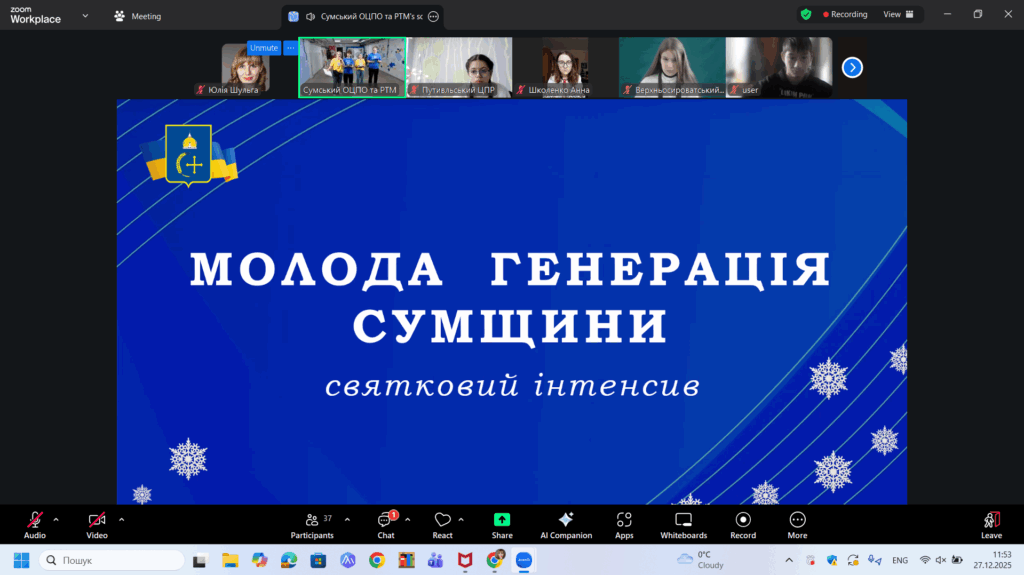Screen dimensions: 1024x575
Task: Start recording with the Record button
Action: (743, 524)
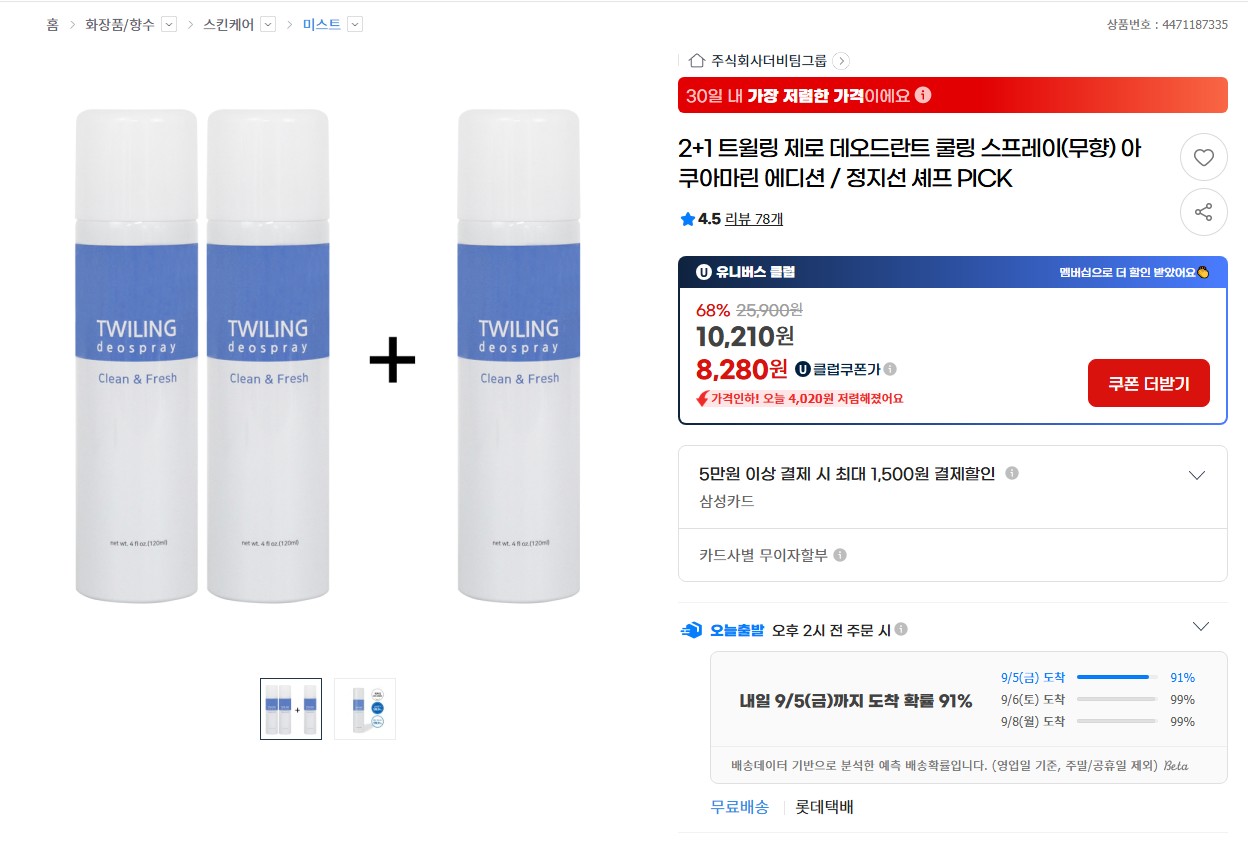This screenshot has width=1248, height=845.
Task: Select the first 2+1 product thumbnail
Action: click(291, 709)
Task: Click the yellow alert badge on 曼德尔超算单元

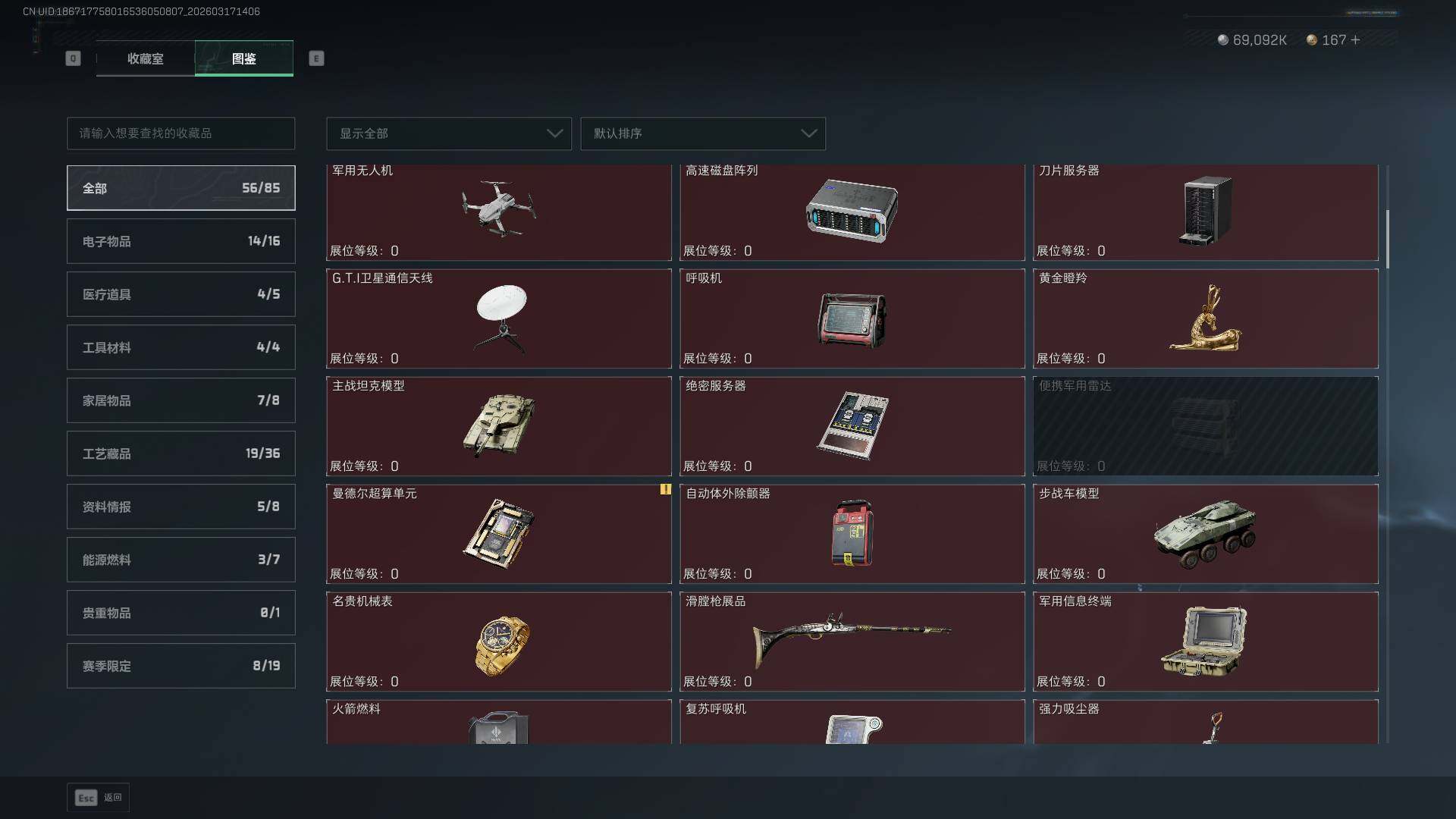Action: pyautogui.click(x=665, y=490)
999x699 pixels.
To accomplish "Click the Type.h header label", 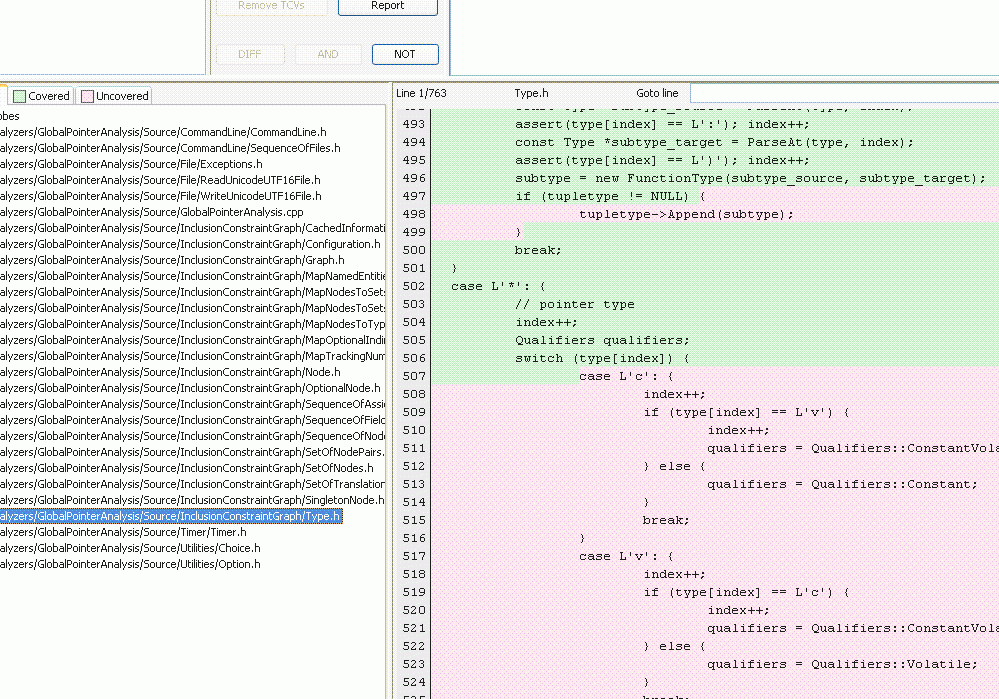I will 531,92.
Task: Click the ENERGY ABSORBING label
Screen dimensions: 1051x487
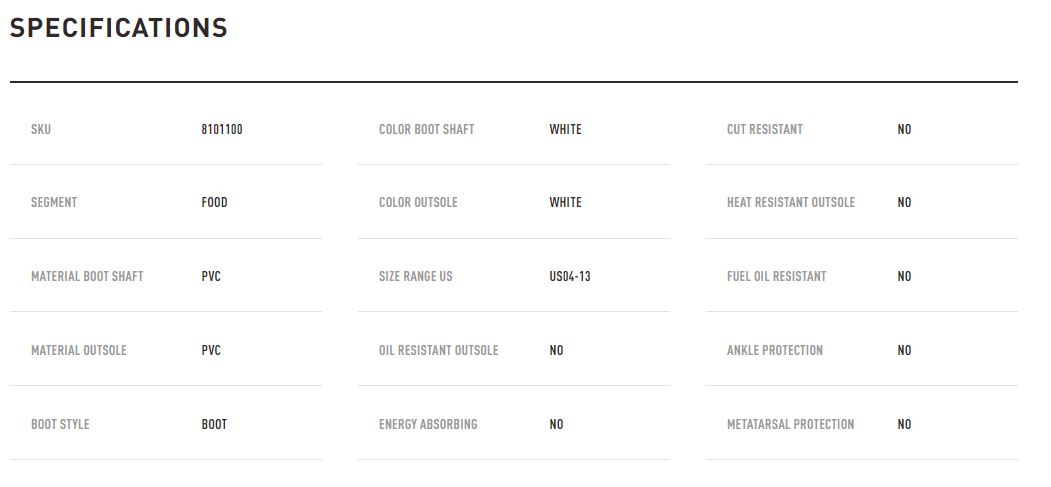Action: [428, 424]
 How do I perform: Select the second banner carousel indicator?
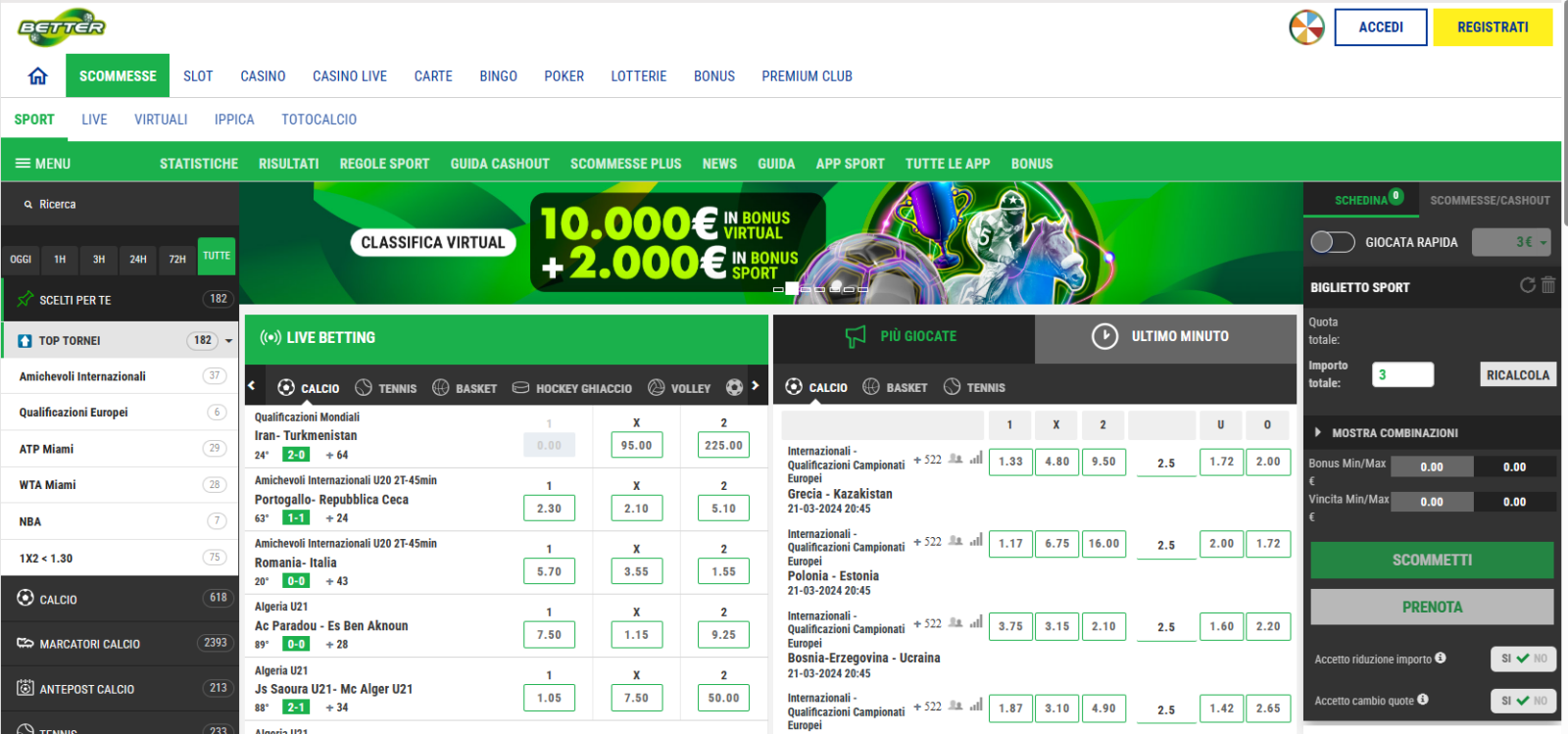[791, 289]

--------------------------------------------------

**Task item:**
The lines to retype run from the one containing "Task: Click the ENERGY ABSORBING label" through the last line of the records above; write them exactly and skip the pictures.

**Reply to the task:**
Task: Click the ENERGY ABSORBING label
Screen dimensions: 1051x487
Action: [428, 424]
 How do I perform: Select the second banner carousel indicator?
[791, 289]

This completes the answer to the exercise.